> _Selected text_
• • • •

The band are currently out on tour with Sumo Cyco and Devilskin after releasing their brand new track ‘Spin’ which is a follow-up to ‘Bones’ which was released at the later end of 2016. You can watch the video for ‘Spin’ at the bottom of this post.
We sat down with vocalist and frontwoman Tiggy to find out more about the lyric wriitng process and how their songs are crafted.
MOSH: How does the lyric writing process begin for you – Does the music come first, or the lyrics? Do you collect fragments and ideas when inspiration strikes?
TD: For me lyrics aren’t really a ‘process’. Whenever we are writing music I find myself being drawn to melodies that are close to how I’m feeling at that particular time. If the band have a couple of ideas in mind and one particular song has a faster rhythm, and I’m feeling excited/driven within myself, then I find myself being naturally drawn to that song. I am a very emotional person and music for me is very cathartic. Most of the time I find myself just writing exactly what I feel at that moment in time
MOSH: Is this process always straightforward for you? Have you ever struggled with writer’s block?
TD: Similar to all things creative you do have to be in the right mindset to write music. I do try to stretch myself, for example if I feel depressed I try and write what I’m feeling so that when I find myself with a melody, I can utilise the words I’ve felt in various different mindsets.
MOSH: Do you go back to lyrics you have previously written and edit or refine them? Do you collaborate or share lyrics with other band members and take their feedback on board?
TD: If I’m completely honest it’s very difficult not to be emotionally attached to lyrics because to me they are so personal, so it can be hard to collaborate with other people when a song may be about a particular event that happened in my life that they’ve never experienced, like ‘Spin’ for example. That being said, I always sit down with songs after I’ve written the lyrics and play around with wording and phrasing.
MOSH: Are there any bands or artists that have inspired you lyrically? Do you try and emulate any other lyricists in particular?
TD: I grew up listening to Jazz/blues and these specific genres tell stories and capture feelings and emotions that are relatable. I’ve never been a fan of overly metaphorical lyrics because I’ve personally never been able to immerse myself into the meaning of the song. I’m at times very literal with what I am trying to say. I’ve been listening to The 1975‘s new album, and I find myself listening to every single word that Matt [Healy] sings as you can tell every single word is from the heart. That’s incredibly important to me
MOSH: Do you draw lyrical inspiration from outside of music?
TD: I do; my family, friends and people I meet are the biggest influences. Humans fascinate me.
MOSH: Is there a specific space where you get ‘in the zone’, or can you write anywhere, at any time?
TD: For me, my energy to write comes from my mood. I have been in certain situations like work and I’ve had an argument with a colleague and I’ve slipped away for ten minutes just to write a quick verse to channel how I’m feeling into something productive.
MOSH: Can you remember when you began writing lyrics? Was it a conscious choice? Something you drifted into out of necessity?
TD: I’ve written lyrics for many years, as it’s always helped me through my hard times.
MOSH: What is your favourite lyric that you have written?
TD: “I’m not a saint/neither are you/it’s the same old story/same cliche too”
MOSH: Is there anything you actively try and avoid when writing lyrics? Any topics or themes you think are overdone?
TD: I try not to worry about what I’m writing. If you feel a lyric and it means a lot to you, the way in which you perform will probably be improved because you truly believe in what you’re singing. I try not to pressure myself and embrace the words I’m feeling.
MOSH: Does your knowledge of your vocal delivery have any impact on how you write lyrics? Do you write to fit a vocal style, or fit the delivery to the lyrics?
TD: I definitely fit the delivery to the lyrics. I really like singing words that are perhaps perceived as aggressive softly. There’s something haunting about it.

• • • •

> _Provided data_
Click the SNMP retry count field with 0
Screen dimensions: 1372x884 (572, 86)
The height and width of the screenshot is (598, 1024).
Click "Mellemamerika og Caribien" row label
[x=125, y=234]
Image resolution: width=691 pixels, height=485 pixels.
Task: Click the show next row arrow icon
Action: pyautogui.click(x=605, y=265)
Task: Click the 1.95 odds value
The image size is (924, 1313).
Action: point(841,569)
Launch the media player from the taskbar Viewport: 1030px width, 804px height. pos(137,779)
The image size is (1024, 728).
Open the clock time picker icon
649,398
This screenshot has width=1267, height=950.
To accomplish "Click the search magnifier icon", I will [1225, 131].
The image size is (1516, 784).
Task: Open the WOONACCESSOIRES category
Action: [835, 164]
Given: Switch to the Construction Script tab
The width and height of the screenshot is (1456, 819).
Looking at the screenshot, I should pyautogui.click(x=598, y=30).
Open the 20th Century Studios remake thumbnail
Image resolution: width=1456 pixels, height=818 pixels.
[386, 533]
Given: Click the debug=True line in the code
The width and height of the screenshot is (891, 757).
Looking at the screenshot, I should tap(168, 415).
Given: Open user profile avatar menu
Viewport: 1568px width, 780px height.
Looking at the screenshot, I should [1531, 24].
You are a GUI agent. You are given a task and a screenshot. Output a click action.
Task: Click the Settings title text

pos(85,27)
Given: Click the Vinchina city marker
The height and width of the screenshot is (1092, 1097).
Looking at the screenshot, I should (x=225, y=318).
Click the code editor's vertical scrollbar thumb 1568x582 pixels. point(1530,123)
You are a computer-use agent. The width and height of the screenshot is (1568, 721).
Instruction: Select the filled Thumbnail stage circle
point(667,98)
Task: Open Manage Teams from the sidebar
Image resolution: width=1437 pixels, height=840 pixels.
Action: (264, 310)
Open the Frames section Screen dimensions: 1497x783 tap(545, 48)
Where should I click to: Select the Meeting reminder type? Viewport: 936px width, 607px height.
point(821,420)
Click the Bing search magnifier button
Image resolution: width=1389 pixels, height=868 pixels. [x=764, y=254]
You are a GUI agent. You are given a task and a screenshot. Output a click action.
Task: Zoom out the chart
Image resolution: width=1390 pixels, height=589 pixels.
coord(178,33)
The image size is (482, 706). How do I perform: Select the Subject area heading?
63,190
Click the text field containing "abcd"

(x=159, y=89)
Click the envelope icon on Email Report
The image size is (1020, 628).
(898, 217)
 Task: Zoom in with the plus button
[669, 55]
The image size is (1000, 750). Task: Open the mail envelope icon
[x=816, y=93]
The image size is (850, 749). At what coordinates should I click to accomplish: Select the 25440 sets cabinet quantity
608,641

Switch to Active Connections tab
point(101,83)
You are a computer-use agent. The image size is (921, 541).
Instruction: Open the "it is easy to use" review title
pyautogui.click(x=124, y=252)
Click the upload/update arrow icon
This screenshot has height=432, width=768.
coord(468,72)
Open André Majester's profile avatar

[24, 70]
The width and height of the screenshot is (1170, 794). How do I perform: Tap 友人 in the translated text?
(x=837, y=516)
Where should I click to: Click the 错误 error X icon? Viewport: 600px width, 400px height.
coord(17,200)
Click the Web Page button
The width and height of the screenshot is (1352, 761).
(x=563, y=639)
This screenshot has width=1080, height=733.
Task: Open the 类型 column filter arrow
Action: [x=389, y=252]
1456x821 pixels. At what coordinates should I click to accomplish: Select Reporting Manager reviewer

• • • •

> _What the exercise asks_
Please turn the answer in the Tiggy interview that begins "I grew up listening" into a short bulleted list that keeps its main facts.

> _Task output_
- Grew up on jazz and blues, genres that tell stories and capture relatable feelings and emotions
- Has never liked overly metaphorical lyrics, since they make it hard to immerse in a song's meaning
- Is at times very literal in lyrics
- Has been listening to The 1975's new album and follows every word Matt Healy sings, because each one is clearly from the heart
- That heartfelt quality is incredibly important to Tiggy